- [WHAT YOU SHOULD DO] In your copy, reproduce the entries exactly as they are, minus the images.

(Stored items)
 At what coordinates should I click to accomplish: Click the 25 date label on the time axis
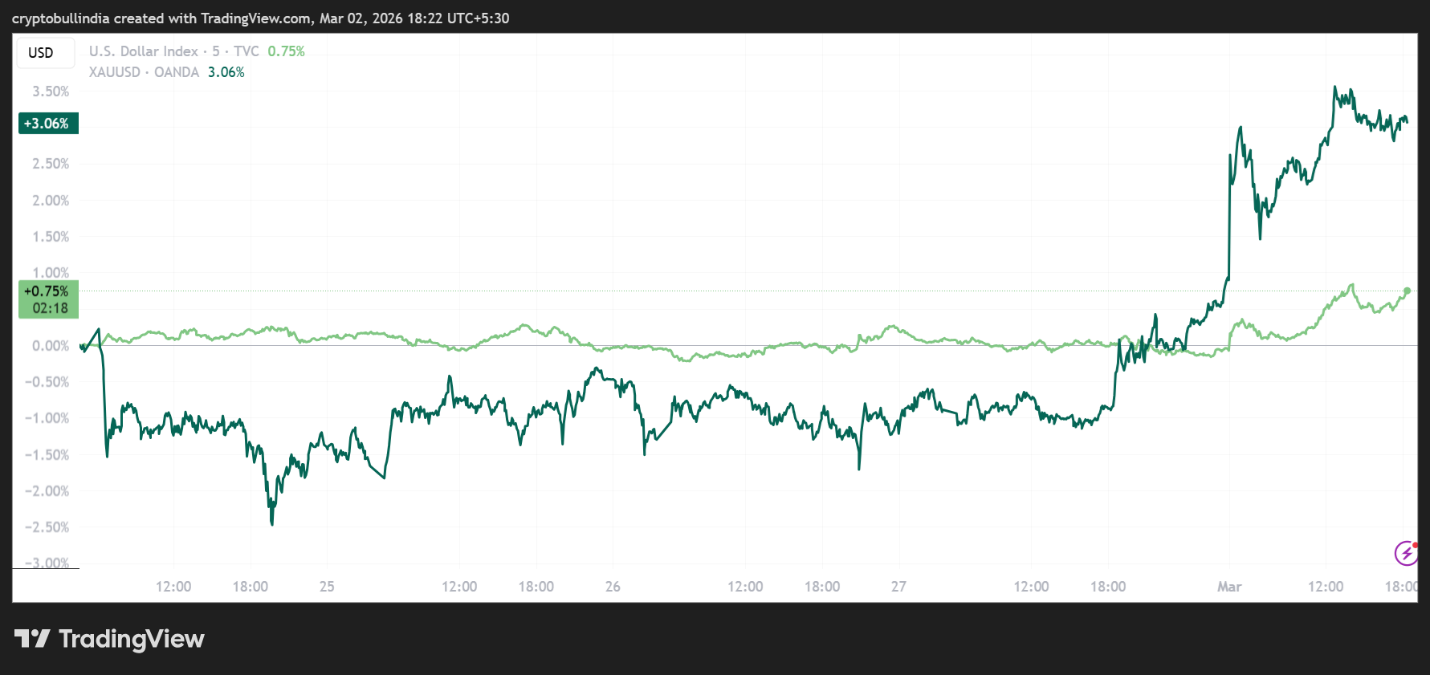click(327, 586)
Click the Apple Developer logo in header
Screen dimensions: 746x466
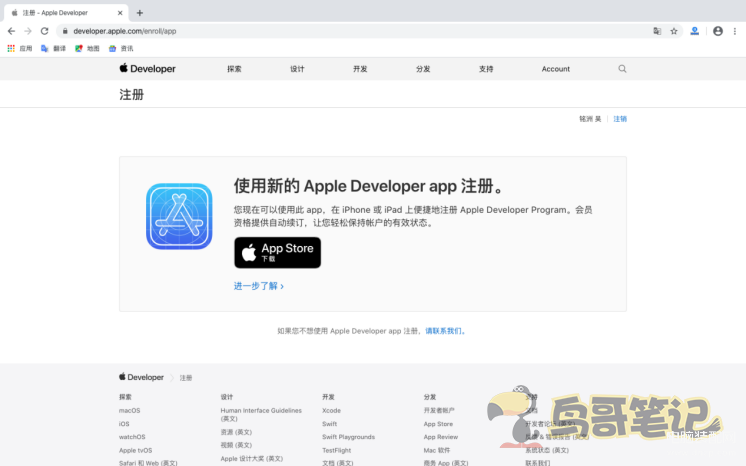(x=148, y=69)
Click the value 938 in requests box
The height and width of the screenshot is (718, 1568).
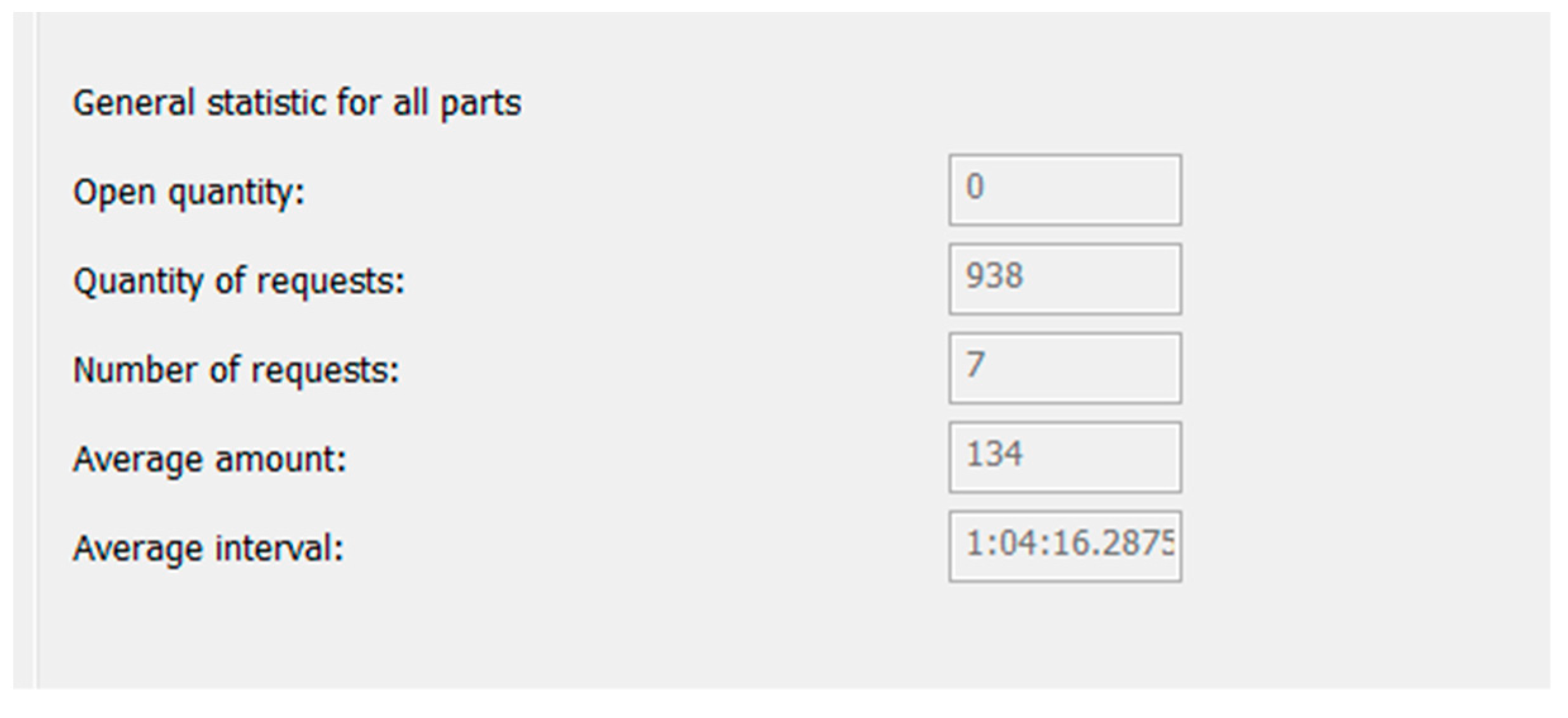click(x=994, y=276)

- [SOLUTION FOR THIS EXERCISE]
 At what coordinates should I click to accomplish: Click the 25 date label on the time axis
click(327, 586)
Click the Apple Developer logo in header
Screen dimensions: 746x466
(x=148, y=69)
Click the value 938 in requests box
The height and width of the screenshot is (718, 1568).
click(x=994, y=276)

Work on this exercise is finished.